L’industria automobilistica avrebbe quindi un posto di primo piano nel programma di reindustrializzazione auspicato da Macron. Ma torniamo ai fatti, che mostrano la realtà di una politica contraria all’occupazione e indifferente all’emergenza climatica.

Decine di migliaia di posti di lavoro eliminati

In Francia, nel giro di quarant’anni, i lavoratori salariati del settore automotive sono diminuiti di un terzo e sono passati dai 330.000 di vent’anni fa ai circa 200.000 di oggi. Il crollo è più accentuato alla Renault, con i 40.000 lavoratori odierni di fronte ai 70.000 di vent’anni fa. Se confrontiamo queste cifre con i 3.000 posti di lavoro che potrebbero essere creati nei pressi di Dunkerque, si può capire quanto irrisorie esse siano. Inoltre, sono cifre che non hanno molto senso per coloro che, espulsi dalle fabbriche durante le ristrutturazioni degli ultimi decenni, sono stati costretti a “riqualificarsi” per lavoretti saltuari o sono stati messi in cassa integrazione. Le loro vite sono state sconvolte e non c’è modo di riottenere un posto in fabbrica. Non ci sono ponti tra i posti di lavoro persi e quelli creati.

Mentre il numero di vetture in circolazione continua ad aumentare, le ragioni del calo dei dipendenti sono ben note e sono principalmente dovute alla riorganizzazione geografica sulla scala di un’Europa allargata al Marocco e alla Turchia e dai mezzi di produzione di Renault e PSA, che è diventata Stellantis. L’arrivo delle auto a motore elettrico, in seguito al divieto di vendita di auto a combustione previsto in Europa entro il 2035, è ovviamente un fattore nuovo all’origine di nuove ristrutturazioni.

Nuove fonti di profitto

La produzione di un’auto elettrica richiede meno lavoro perché ci sono meno parti in movimento rispetto alle auto a combustione. Ciononostante, un’auto elettrica viene venduta al 40% in più rispetto a un’auto a combustione della stessa potenza. Ciò è dovuto ai margini di profitto delle case automobilistiche e al costo di produzione delle batterie, quasi la metà del costo totale di un’auto. Di conseguenza, le aziende automobilistiche, insieme ai loro fornitori di componenti classiche, taglieranno ulteriormente i posti di lavoro, a parità di orari e intensità di lavoro. D’altra parte, la produzione di batterie è già una nuova fonte di profitto. I cambiamenti in corso nella catena del valore della produzione automobilistica fanno gola a molti: la metà del prezzo di ogni auto potrebbe cambiare terreno industriale e “padrino” capitalista. Ce n’è per far spuntare i denti lunghi a un sacco di gente!

• [Elenco dati]
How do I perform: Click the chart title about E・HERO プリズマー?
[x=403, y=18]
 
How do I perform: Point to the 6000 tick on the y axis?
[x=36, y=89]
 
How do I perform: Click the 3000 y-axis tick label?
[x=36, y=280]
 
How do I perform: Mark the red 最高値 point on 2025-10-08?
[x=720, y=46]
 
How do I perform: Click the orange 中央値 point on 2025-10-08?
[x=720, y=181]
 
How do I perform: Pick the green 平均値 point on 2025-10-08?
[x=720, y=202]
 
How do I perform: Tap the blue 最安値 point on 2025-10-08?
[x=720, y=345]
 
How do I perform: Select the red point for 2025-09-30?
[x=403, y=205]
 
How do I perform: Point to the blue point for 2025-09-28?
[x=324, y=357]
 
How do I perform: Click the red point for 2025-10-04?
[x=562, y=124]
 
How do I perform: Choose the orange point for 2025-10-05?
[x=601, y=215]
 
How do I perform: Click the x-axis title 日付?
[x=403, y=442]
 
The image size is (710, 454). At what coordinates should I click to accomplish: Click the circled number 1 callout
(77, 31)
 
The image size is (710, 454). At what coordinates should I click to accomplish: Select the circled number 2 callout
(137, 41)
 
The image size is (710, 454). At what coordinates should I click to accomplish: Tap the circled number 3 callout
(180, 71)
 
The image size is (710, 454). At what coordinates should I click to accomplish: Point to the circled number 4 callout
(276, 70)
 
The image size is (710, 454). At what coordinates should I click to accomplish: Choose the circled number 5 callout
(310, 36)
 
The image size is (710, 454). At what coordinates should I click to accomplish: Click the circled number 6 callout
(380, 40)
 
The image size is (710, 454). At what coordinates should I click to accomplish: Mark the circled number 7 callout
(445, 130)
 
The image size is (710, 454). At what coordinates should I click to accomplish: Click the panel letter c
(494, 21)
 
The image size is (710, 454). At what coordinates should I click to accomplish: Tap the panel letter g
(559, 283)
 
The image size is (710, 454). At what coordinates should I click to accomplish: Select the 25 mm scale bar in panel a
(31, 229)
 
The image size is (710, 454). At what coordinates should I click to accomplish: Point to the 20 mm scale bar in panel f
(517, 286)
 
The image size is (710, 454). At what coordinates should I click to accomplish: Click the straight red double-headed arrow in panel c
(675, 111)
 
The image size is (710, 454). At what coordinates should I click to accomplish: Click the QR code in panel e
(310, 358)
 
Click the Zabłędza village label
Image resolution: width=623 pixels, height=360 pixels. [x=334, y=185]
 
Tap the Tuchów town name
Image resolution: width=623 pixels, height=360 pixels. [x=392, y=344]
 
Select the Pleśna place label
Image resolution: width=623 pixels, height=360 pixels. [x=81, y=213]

• [Cose da fare]
**1.** Rispondi in base al testo sull'industria automobilistica francese:
(a) Quanti lavoratori conta oggi la Renault?
(b) Entro quale anno è previsto in Europa il divieto di vendita delle auto a combustione?
(c) Quale parte del costo totale di un'auto rappresenta il costo di produzione delle batterie?
**2.** Ricopia senza modifiche il passo del testo sull'industria automobilistica francese da "L’industria automobilistica avrebbe" a "indifferente all’emergenza climatica.".
**3.** Prolunga il testo sull'industria automobilistica francese con nuove frasi che seguano la sua ultima frase.

• [Le risposte]
**1.**
(a) Circa 40.000 lavoratori.
(b) Entro il 2035.
(c) Quasi la metà.

**2.**
L’industria automobilistica avrebbe quindi un posto di primo piano nel programma di reindustrializzazione auspicato da Macron. Ma torniamo ai fatti, che mostrano la realtà di una politica contraria all’occupazione e indifferente all’emergenza climatica.

**3.**
Oggi l’80% delle batterie standard per le auto elettriche viene prodotto da aziende cinesi. Ma tutti vogliono una fetta della torta, sia negli Stati Uniti che in Europa. È l’eterna legge della concorrenza.

Si stanno costruendo fabbriche di batterie in tutta Europa. Le capacità produttive annunciate in Francia e lodate da Macron sono quattro volte inferiori a quelle annunciate in Germania. Secondo l’organizzazione europea Transport and Environment, i piani totali annunciati in Europa per il 2030 raggiungono già la capacità di equipaggiare 30 milioni di automobili.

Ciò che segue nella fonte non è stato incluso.